Just as the respectable Sacramento Bee, continuing to lapse into tighter resource pinches from the loss of advertising, began to run a weekly insert with ads for medical marijuana dispensaries, it appeared that the U.S. Justice Department was going to pressure newspapers to drop such ads. Since marijuana distribution remains illegal under federal law, there is little doubt that the government can take such steps without offending the First Amendment, according to a 38-year-old decision of the U.S. Supreme Court. Question: If the feds succeed in drying up medical marijuana advertising, will California district attorneys in more conservative counties move against alternative newspapers, a number of which do a fair amount of advertising for sexual recreation?
Should a public agency be authorized to lie to a person seeking access to government records? That’s the plan being advanced by the U.S. Justice Department for situations where even confirming that certain documents existed—while denying access to them—might disclose that certain sensitive law enforcement or intelligence operations were under way. Winston Churchill once remarked that “in wartime, truth is so precious that she should always be attended by a bodyguard of lies.” But we are engaged in apparently unending (what would tell us we’d won?) wars on terrorism, drug rackets and other criminal conspiracies. The already most cryptocratic sectors of our national government now want a license to lie as well as torture and assassinate. Do you trust the government that brought you the Gulf of Tonkin attacks and the Iraqi weapons of mass destruction to lie responsibly? But wait a bit. Does the fact that express authority to lie about the existence of certain specified records is being sought mean that the DOJ considers that unless excused, lying about the existence of documents requested under the Freedom of Information Act is not lawful? I’d be willing to support the rule to excuse lying about the existence of records totally exempt from disclosure anyway in these limited instances if Congress were willing expressly to criminalize lying to frustrate access to public information otherwise. That kind of lying is not confined to federal records and agencies. Most experienced journalists know of situations where a government whistleblower slipped a reporter documents. but when a formal request for them was made (to protect the informant), the agency denied their existence.
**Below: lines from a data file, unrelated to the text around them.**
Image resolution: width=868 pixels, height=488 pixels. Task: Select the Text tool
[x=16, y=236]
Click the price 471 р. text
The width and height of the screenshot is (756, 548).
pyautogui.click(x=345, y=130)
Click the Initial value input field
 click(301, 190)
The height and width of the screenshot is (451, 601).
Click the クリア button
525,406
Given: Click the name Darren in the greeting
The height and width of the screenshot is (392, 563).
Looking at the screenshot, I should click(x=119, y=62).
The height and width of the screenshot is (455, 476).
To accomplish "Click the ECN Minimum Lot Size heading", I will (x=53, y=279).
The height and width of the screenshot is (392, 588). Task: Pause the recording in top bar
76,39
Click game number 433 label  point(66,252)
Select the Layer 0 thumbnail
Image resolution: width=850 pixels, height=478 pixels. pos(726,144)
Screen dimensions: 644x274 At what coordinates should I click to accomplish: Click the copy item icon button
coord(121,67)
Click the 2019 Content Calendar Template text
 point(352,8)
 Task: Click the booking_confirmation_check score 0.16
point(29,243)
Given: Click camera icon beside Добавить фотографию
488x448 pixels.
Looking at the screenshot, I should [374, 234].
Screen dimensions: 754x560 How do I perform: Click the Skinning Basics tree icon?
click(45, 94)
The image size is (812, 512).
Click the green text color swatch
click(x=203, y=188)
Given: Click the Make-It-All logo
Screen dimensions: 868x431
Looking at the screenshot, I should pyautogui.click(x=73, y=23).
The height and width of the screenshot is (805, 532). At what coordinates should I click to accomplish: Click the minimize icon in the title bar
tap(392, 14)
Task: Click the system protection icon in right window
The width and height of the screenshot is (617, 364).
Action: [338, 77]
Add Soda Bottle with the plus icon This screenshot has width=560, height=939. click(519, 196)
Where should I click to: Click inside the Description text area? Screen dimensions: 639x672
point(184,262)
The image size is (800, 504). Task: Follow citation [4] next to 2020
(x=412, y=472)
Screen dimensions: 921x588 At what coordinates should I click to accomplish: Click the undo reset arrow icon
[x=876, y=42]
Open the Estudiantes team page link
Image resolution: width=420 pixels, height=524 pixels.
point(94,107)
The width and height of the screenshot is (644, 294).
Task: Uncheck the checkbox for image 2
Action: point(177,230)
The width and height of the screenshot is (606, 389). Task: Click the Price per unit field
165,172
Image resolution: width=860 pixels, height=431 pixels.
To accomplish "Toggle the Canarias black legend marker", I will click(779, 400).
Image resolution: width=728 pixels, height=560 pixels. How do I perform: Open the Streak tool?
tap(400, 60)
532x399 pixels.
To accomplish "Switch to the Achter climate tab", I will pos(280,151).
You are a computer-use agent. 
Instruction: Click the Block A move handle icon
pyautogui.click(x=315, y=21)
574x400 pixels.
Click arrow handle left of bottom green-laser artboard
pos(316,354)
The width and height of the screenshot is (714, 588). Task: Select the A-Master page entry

The Irvine 11 were reportedly poised to file an appeal today of their misdemeanor conspiracy convictions for orchestrating serial interruptions of a UC Irvine guest speaker last year. Maintaining the line they have taken from the outset, the Muslim Student Association members contend that they have a First Amendment right to do what they did—not just shout from the audience, but shout from a script arranged by advance agreement by those who simply wanted to deny the speaker, the Israeli ambassador to the U.S., a forum on the campus. They will undoubtedly lose on appeal, for reasons earlier noted here. But Erwin Chemerinsky was right. The conspiracy prosecution will do nothing but refuel the smoldering antisemitism rife on the Irvine campus for much of the last decade. Instead of treating what the students did as a crime, a civil conspiracy lawsuit for damages could have been brought by anyone able to prove resulting injury. But the only plausible plaintiff would have been the university itself, contending that its reputation as a forum for all viewpoints—an aspect of academic freedom—had suffered, and perhaps its efforts to attain a diverse student body as well. Of course if the university had begun asserting those values years ago with a pointed rebuke to attacks on any minority instead of generalized pieties condemning “hate speech” as if it were the flu, the shoutdown might never have happened.